DOCUMENT EXCERPT:
----------------------------------------

I had an almost identical surgery 3 years ago on an almost identical weekend. It was a hot humid day, the day before the Classic 10K, just like this time.
But it was different. The surgery 3 years ago was a relief to 6 months of debilitating pain. Months of pulling over to throw up, months of calling screaming in pain to be picked up from work and many visits to the ER. The surgery was the answer. I still remember vividly waking up and seeing the smiling face of my friend. I can still hear her voice telling me I was “fixed”, the doctors had found the problem that had caused the unknown pain. We were happy.
Every day after, the days on morphine, the days unable to get out of bed without help, were still better than the 6 months prior to it. It was a happy surgery, and I proudly wore my 4 inch scar. My health, my life and my running improved with every passing day in 2005 and 2006.
And time passes and we forget what it felt like to start all over again, from the bottom up.

----------------------------------------

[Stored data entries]
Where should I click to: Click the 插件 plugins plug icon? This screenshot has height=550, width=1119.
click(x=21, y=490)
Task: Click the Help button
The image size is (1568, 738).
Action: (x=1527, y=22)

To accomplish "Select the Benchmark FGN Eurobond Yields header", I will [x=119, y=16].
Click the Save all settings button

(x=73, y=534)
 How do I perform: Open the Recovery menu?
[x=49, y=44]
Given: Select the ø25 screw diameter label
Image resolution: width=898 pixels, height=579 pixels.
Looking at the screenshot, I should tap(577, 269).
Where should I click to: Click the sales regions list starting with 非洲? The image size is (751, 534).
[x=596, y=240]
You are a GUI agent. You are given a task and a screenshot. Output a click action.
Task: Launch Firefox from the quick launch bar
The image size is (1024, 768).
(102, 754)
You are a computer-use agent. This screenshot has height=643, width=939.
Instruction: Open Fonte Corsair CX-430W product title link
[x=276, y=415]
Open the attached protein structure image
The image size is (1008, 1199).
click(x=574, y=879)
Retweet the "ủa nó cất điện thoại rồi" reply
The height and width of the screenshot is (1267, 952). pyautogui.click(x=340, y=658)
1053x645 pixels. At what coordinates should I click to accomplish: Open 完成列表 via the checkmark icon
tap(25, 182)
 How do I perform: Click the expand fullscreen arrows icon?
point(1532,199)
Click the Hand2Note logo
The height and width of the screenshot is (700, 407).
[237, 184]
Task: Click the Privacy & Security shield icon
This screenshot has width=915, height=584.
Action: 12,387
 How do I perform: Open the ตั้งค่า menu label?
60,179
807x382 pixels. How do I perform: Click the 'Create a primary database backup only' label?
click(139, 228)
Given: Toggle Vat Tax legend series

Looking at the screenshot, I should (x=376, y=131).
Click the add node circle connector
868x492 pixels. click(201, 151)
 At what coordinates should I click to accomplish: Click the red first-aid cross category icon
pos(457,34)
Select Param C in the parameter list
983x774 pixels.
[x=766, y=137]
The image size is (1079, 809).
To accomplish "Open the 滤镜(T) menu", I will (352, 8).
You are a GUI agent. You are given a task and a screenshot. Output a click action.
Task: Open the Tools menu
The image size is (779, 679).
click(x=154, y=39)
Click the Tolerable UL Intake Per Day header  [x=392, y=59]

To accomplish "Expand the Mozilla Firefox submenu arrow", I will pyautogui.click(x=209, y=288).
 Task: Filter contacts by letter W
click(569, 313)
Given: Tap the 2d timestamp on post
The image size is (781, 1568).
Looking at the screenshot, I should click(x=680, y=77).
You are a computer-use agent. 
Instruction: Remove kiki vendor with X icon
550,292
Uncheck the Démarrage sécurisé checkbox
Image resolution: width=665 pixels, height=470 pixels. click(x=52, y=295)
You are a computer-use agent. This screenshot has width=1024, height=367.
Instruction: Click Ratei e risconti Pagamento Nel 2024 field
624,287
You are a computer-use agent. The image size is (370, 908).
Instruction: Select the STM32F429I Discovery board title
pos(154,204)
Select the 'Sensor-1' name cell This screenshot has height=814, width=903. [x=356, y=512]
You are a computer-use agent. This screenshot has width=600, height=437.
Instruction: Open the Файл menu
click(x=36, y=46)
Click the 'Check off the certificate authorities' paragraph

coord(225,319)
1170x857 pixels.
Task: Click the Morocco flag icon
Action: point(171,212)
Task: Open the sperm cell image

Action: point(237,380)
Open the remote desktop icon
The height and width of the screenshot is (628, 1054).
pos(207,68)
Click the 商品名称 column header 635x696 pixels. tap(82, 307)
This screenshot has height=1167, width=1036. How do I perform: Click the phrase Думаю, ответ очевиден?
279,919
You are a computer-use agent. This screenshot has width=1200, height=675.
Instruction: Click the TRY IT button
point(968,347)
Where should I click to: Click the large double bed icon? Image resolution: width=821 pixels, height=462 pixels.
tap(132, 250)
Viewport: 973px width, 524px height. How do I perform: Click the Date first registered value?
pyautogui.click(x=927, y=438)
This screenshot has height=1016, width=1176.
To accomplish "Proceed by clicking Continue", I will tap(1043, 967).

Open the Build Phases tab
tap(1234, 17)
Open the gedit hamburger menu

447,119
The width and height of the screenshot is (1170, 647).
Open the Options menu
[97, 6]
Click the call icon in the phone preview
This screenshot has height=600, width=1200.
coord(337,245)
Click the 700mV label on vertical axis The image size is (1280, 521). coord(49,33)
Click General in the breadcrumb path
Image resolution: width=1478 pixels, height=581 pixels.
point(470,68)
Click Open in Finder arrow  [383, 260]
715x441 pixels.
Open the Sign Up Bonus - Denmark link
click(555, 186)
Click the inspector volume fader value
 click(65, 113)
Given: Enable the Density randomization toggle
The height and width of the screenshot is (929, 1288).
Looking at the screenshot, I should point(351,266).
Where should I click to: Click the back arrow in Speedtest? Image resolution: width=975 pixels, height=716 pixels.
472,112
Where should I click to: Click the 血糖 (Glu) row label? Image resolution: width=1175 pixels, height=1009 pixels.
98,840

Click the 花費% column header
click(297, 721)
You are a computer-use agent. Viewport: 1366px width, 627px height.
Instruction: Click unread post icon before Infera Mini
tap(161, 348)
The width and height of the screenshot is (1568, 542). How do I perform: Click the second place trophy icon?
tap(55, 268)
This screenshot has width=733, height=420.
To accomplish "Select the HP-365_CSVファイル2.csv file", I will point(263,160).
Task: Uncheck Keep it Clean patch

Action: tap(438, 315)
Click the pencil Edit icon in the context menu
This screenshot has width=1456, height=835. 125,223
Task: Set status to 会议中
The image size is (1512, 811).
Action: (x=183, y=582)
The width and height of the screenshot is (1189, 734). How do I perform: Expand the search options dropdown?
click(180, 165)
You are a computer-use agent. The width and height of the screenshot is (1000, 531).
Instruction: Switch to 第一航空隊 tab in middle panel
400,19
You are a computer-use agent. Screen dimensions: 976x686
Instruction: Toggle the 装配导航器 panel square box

----------------------------------------

PROBLEM SET:
• a. Decide whether each statement agrees with the passage about the two surgeries. Answer yes or no for each, and quote the words from the passage that decide it: (i) the earlier surgery came after six months of pain; (ii) the earlier surgery took place on a cool day; (iii) the writer hid the scar from the earlier surgery.
• b. Extend the passage about the two surgeries, beginning right after its final sentence.
None of these records has any bearing on the work here.

RESPONSES BY ITEM NUMBER:
• a.
(i) Yes: "The surgery 3 years ago was a relief to 6 months of debilitating pain."
(ii) No: "It was a hot humid day, the day before the Classic 10K"
(iii) No: "I proudly wore my 4 inch scar."

• b.
The similar surgery came on the same weekend but this time it was different. To some extend the surgery was an annoyance to all, there was no excitement in finding the solution to a problem – there had been no problem, this time it was a disturbance that got in people’s way including my own.
Back to square one. A slow recovery, a mandatory adjustment of plans, vacations and postponed races. And a slow insane wait for the results of the biopsy of what the surgeon felt was suspicious.
And time passes and we forget what it feels like to start all over again.
And I am starting again…not just physically. I have been wiped out before but I always get up, there is no alternative. It is only a matter of accepting what I have no control over.
It takes me a while to accept.... But I have accepted and I am on my way to recovery.
One day, it will all be good again.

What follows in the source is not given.